-- Work to complete --
Reproduce each of the entries below line for line, leaving every word, number, and mark unchanged.

-- Records shown --
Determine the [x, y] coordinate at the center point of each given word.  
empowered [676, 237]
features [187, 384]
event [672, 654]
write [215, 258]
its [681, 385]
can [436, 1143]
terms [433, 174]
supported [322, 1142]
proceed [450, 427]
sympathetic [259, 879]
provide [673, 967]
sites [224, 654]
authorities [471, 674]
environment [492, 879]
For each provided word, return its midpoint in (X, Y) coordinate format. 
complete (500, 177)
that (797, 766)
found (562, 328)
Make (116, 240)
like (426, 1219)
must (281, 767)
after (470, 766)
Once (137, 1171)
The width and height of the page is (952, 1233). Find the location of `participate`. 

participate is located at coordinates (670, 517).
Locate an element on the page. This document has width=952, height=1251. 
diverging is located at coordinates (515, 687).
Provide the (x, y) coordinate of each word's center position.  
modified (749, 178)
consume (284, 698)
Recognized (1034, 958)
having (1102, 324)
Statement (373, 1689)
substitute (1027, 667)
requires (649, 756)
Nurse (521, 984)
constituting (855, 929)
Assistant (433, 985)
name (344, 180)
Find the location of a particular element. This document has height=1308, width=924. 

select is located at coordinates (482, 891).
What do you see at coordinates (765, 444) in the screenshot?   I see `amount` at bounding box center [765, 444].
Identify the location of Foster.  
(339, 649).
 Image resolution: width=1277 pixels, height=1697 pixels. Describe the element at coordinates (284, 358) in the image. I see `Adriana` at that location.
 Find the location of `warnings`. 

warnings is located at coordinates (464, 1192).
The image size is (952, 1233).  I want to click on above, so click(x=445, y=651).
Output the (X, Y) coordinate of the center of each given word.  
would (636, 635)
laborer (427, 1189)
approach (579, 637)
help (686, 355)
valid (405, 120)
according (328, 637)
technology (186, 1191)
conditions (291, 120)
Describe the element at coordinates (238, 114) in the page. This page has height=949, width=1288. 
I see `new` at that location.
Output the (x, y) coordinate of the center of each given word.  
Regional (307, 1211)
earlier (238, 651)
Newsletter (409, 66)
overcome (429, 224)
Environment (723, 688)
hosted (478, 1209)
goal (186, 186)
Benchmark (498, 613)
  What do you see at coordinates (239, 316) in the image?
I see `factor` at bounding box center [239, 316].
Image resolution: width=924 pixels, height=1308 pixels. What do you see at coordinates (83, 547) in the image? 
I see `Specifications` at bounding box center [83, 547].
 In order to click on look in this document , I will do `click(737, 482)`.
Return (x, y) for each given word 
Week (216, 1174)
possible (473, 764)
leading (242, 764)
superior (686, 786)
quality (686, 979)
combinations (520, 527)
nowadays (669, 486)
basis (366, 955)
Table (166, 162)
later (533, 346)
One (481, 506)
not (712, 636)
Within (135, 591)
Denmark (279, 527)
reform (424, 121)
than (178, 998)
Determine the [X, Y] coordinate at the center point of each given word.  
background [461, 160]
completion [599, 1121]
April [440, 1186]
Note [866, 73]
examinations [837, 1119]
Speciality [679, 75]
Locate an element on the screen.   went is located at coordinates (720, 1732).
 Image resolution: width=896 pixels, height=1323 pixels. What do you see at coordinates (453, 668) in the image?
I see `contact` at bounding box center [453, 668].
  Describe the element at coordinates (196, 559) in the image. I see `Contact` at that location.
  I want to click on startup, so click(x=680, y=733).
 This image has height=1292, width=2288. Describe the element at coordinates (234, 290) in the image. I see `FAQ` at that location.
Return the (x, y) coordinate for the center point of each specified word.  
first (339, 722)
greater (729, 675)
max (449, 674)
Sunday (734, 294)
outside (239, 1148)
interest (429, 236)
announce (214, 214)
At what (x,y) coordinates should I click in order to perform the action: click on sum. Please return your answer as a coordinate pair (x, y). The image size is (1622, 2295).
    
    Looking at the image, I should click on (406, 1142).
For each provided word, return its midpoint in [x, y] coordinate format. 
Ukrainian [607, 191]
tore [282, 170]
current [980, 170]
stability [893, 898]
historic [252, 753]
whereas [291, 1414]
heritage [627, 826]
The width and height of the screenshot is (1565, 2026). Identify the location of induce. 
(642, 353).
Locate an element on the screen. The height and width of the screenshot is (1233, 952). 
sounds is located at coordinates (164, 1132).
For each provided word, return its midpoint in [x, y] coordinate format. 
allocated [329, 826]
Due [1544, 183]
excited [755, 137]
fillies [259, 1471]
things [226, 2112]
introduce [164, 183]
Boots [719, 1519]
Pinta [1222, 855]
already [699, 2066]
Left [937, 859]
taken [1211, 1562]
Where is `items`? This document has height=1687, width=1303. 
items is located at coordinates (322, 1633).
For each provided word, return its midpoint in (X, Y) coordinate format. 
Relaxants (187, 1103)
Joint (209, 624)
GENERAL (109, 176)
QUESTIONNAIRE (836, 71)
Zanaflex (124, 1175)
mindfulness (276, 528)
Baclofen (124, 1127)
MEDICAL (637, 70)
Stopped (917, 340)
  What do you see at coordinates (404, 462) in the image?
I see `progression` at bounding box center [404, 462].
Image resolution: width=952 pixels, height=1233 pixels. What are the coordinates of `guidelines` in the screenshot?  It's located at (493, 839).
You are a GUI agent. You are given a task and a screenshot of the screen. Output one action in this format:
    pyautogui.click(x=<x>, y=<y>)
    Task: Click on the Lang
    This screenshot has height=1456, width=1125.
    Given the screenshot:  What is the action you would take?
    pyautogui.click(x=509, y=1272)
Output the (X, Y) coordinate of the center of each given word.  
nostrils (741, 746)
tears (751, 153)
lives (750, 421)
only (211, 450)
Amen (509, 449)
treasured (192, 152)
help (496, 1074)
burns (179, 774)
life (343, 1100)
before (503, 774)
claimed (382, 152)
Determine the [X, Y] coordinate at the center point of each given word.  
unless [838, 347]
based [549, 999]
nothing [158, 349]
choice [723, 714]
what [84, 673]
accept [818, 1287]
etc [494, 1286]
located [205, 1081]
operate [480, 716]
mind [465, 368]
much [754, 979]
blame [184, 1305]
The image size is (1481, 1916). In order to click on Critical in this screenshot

-- Problem solution --
Determine the [x, y] coordinate at the center point of each given word.  
empowered [676, 237]
features [187, 384]
event [672, 654]
write [215, 258]
its [681, 385]
can [436, 1143]
terms [433, 174]
supported [322, 1142]
proceed [450, 427]
sympathetic [259, 879]
provide [673, 967]
sites [224, 654]
authorities [471, 674]
environment [492, 879]
For each provided word, return its midpoint in (X, Y) coordinate format. 
complete (500, 177)
that (797, 766)
found (562, 328)
Make (116, 240)
like (426, 1219)
must (281, 767)
after (470, 766)
Once (137, 1171)
The width and height of the page is (952, 1233). Find the location of `participate`. 

participate is located at coordinates (670, 517).
Locate an element on the page. This document has width=952, height=1251. 
diverging is located at coordinates (515, 687).
Provide the (x, y) coordinate of each word's center position.  
modified (749, 178)
consume (284, 698)
Recognized (1034, 958)
having (1102, 324)
Statement (373, 1689)
substitute (1027, 667)
requires (649, 756)
Nurse (521, 984)
constituting (855, 929)
Assistant (433, 985)
name (344, 180)
Find the location of a particular element. This document has height=1308, width=924. 

select is located at coordinates (482, 891).
What do you see at coordinates (765, 444) in the screenshot?   I see `amount` at bounding box center [765, 444].
Identify the location of Foster.  
(339, 649).
 Image resolution: width=1277 pixels, height=1697 pixels. Describe the element at coordinates (284, 358) in the image. I see `Adriana` at that location.
 Find the location of `warnings`. 

warnings is located at coordinates (464, 1192).
The image size is (952, 1233).  I want to click on above, so click(x=445, y=651).
Output the (X, Y) coordinate of the center of each given word.  
would (636, 635)
laborer (427, 1189)
approach (579, 637)
help (686, 355)
valid (405, 120)
according (328, 637)
technology (186, 1191)
conditions (291, 120)
Describe the element at coordinates (238, 114) in the page. This page has height=949, width=1288. 
I see `new` at that location.
Output the (x, y) coordinate of the center of each given word.  
Regional (307, 1211)
earlier (238, 651)
Newsletter (409, 66)
overcome (429, 224)
Environment (723, 688)
hosted (478, 1209)
goal (186, 186)
Benchmark (498, 613)
  What do you see at coordinates (239, 316) in the image?
I see `factor` at bounding box center [239, 316].
Image resolution: width=924 pixels, height=1308 pixels. What do you see at coordinates (83, 547) in the image? 
I see `Specifications` at bounding box center [83, 547].
 In order to click on look in this document , I will do `click(737, 482)`.
Return (x, y) for each given word 
Week (216, 1174)
possible (473, 764)
leading (242, 764)
superior (686, 786)
quality (686, 979)
combinations (520, 527)
nowadays (669, 486)
basis (366, 955)
Table (166, 162)
later (533, 346)
One (481, 506)
not (712, 636)
Within (135, 591)
Denmark (279, 527)
reform (424, 121)
than (178, 998)
Determine the [X, Y] coordinate at the center point of each given word.  
background [461, 160]
completion [599, 1121]
April [440, 1186]
Note [866, 73]
examinations [837, 1119]
Speciality [679, 75]
Locate an element on the screen.   went is located at coordinates (720, 1732).
 Image resolution: width=896 pixels, height=1323 pixels. What do you see at coordinates (453, 668) in the image?
I see `contact` at bounding box center [453, 668].
  Describe the element at coordinates (196, 559) in the image. I see `Contact` at that location.
  I want to click on startup, so click(x=680, y=733).
 This image has height=1292, width=2288. Describe the element at coordinates (234, 290) in the image. I see `FAQ` at that location.
Return the (x, y) coordinate for the center point of each specified word.  
first (339, 722)
greater (729, 675)
max (449, 674)
Sunday (734, 294)
outside (239, 1148)
interest (429, 236)
announce (214, 214)
At what (x,y) coordinates should I click in order to perform the action: click on sum. Please return your answer as a coordinate pair (x, y). The image size is (1622, 2295).
    
    Looking at the image, I should click on (406, 1142).
For each provided word, return its midpoint in [x, y] coordinate format. 
Ukrainian [607, 191]
tore [282, 170]
current [980, 170]
stability [893, 898]
historic [252, 753]
whereas [291, 1414]
heritage [627, 826]
The width and height of the screenshot is (1565, 2026). Identify the location of induce. 
(642, 353).
Locate an element on the screen. The height and width of the screenshot is (1233, 952). 
sounds is located at coordinates (164, 1132).
For each provided word, return its midpoint in [x, y] coordinate format. 
allocated [329, 826]
Due [1544, 183]
excited [755, 137]
fillies [259, 1471]
things [226, 2112]
introduce [164, 183]
Boots [719, 1519]
Pinta [1222, 855]
already [699, 2066]
Left [937, 859]
taken [1211, 1562]
Where is `items`? This document has height=1687, width=1303. 
items is located at coordinates (322, 1633).
For each provided word, return its midpoint in (X, Y) coordinate format. 
Relaxants (187, 1103)
Joint (209, 624)
GENERAL (109, 176)
QUESTIONNAIRE (836, 71)
Zanaflex (124, 1175)
mindfulness (276, 528)
Baclofen (124, 1127)
MEDICAL (637, 70)
Stopped (917, 340)
  What do you see at coordinates (404, 462) in the image?
I see `progression` at bounding box center [404, 462].
Image resolution: width=952 pixels, height=1233 pixels. What are the coordinates of `guidelines` in the screenshot?  It's located at (493, 839).
You are a GUI agent. You are given a task and a screenshot of the screen. Output one action in this format:
    pyautogui.click(x=<x>, y=<y>)
    Task: Click on the Lang
    This screenshot has height=1456, width=1125.
    Given the screenshot:  What is the action you would take?
    pyautogui.click(x=509, y=1272)
Output the (X, Y) coordinate of the center of each given word.  
nostrils (741, 746)
tears (751, 153)
lives (750, 421)
only (211, 450)
Amen (509, 449)
treasured (192, 152)
help (496, 1074)
burns (179, 774)
life (343, 1100)
before (503, 774)
claimed (382, 152)
Determine the [X, Y] coordinate at the center point of each given word.  
unless [838, 347]
based [549, 999]
nothing [158, 349]
choice [723, 714]
what [84, 673]
accept [818, 1287]
etc [494, 1286]
located [205, 1081]
operate [480, 716]
mind [465, 368]
much [754, 979]
blame [184, 1305]
The image size is (1481, 1916). In order to click on Critical in this screenshot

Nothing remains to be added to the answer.